Image segmentation of Intracerebral hemorrhage patients based on enhanced hunger Games search Optimizer

•An enhanced Hunger Games Search algorithm (SCHGS) is proposed for cerebral hemorrhage images segmentation.•Slime mould position update mechanism and chaotic optimal solution variation are introduced.•The superior performance of the proposed method is verified by comparison with competitive peers.•An accurate SCHGS-based Kapur’s entropy multi-threshold image segmentation method is proposed. Medical diseases seriously affect human life and health, and a segmentation model that can effectively support doctors in making the correct diagnoses of medical disease images is needed. Multi-threshold image segmentation is famous for its simplicity and ease of implementation, but the choice of its threshold combination affects its performance, and traditional optimization algorithms fall into local optimality with significant time consumption when solving such problems.
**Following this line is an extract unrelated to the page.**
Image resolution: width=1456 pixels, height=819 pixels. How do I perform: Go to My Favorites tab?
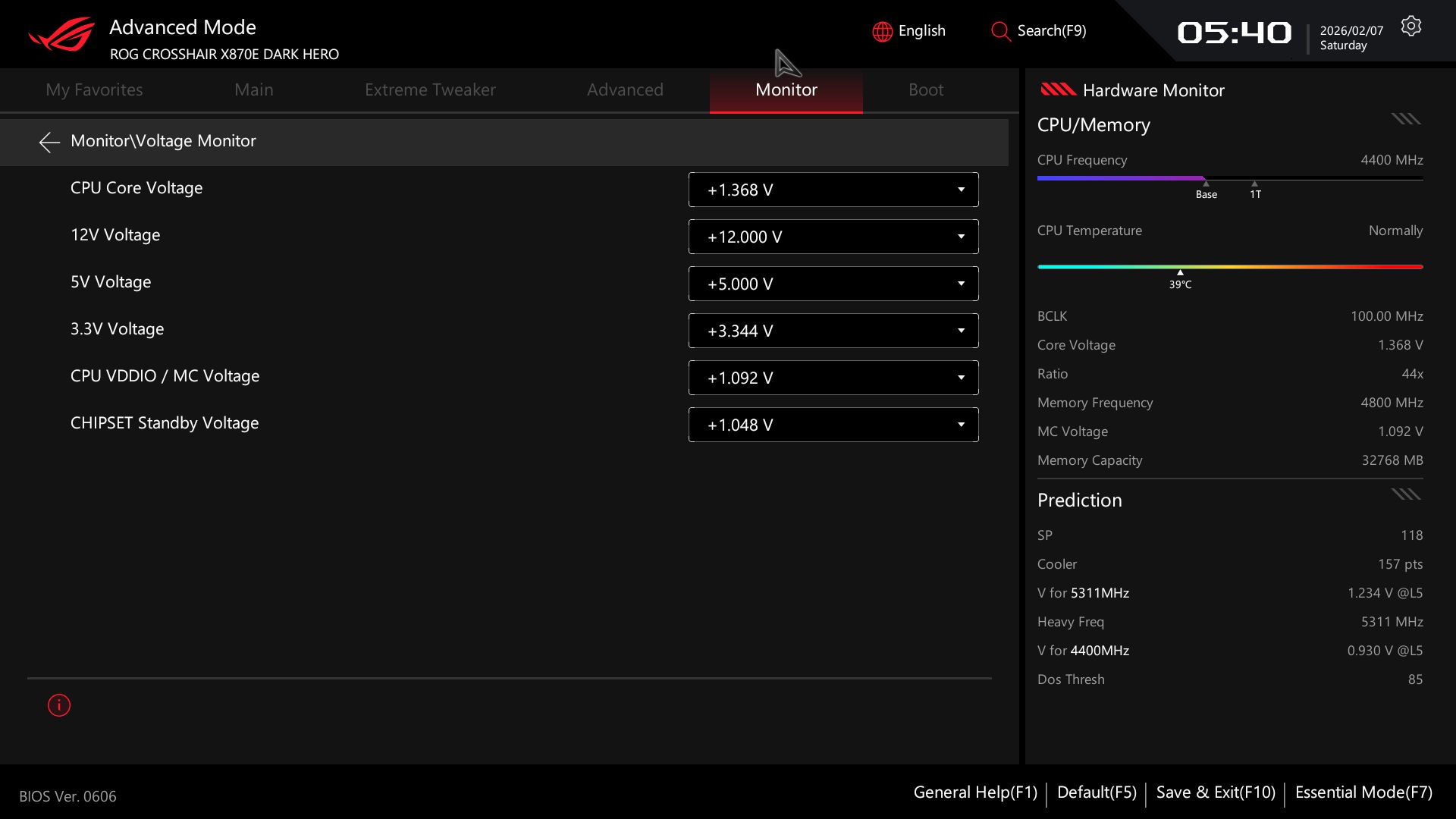click(94, 89)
Therefore, metaheuristic algorithms have been applied to this field, but many have drawbacks, such as slow convergence, easy prematureness, and unbalanced performance when performing threshold selection. For instance, the Hunger Games Search (HGS) algorithm proposed last year is unsatisfactory regarding convergence accuracy and speed. Hence, an improved HGS (SCHGS) is proposed by combining the slime mould position update mechanism and chaotic optimal solution variation. The slime position update mechanism has a powerful exploration capability, which can help HGS increase the exploration of the search space and find the optimal solution as much as possible. On the other hand, the chaotic optimal solution variation strengthens the algorithm's local exploitation ability, which can effectively avoid falling into the local optimum. The experimental results on benchmark test functions indicate that the convergence performance of SCHGS is improved by 54% compared with the original algorithm, and there is a more obvious advantage in the convergence speed. In the application of threshold selection in brain hemorrhage image segmentation, the performance of the suggested method also improves by 0.08%, 0.55%, and 0.29% according to different evaluation metrics (FSIM, PSNR, and SSIM), further demonstrating the effectiveness of SCHGS in solving image segmentation problems.